● **SUPPLIED MATERIAL**:
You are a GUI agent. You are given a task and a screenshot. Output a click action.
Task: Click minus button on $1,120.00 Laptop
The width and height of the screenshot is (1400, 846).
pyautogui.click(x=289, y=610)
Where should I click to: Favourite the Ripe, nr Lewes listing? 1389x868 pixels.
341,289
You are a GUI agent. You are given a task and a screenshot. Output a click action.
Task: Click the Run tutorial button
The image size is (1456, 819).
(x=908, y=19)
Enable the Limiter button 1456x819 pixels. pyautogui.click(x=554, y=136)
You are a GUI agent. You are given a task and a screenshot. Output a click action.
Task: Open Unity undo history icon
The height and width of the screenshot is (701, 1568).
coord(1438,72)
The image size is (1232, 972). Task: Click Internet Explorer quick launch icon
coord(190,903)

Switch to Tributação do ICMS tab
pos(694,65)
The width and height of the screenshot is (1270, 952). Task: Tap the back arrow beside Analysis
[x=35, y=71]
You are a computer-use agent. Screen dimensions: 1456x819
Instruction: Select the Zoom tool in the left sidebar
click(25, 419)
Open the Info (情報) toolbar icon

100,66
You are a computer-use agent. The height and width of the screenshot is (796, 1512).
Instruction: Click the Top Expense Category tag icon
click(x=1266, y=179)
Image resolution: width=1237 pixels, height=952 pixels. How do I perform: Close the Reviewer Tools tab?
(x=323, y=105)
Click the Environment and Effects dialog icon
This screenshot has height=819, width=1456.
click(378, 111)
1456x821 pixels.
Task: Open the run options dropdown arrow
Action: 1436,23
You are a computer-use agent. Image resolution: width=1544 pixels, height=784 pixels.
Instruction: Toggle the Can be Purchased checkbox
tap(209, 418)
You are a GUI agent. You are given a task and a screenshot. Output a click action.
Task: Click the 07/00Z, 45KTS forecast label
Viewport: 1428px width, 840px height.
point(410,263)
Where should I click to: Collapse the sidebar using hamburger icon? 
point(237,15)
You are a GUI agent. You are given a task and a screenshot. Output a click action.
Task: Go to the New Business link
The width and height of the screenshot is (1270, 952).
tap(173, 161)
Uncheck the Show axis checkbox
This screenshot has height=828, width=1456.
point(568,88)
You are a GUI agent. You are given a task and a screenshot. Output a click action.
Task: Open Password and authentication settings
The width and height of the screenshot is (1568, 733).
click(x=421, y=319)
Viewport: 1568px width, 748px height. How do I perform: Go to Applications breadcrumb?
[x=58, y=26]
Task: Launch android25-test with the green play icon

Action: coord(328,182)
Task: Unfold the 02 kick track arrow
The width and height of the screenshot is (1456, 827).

● **EXERCISE DIRECTIONS**: After reading through the records, count the lines that hold the string "button" and give only the count.

● **WRITTEN ANSWER**: 3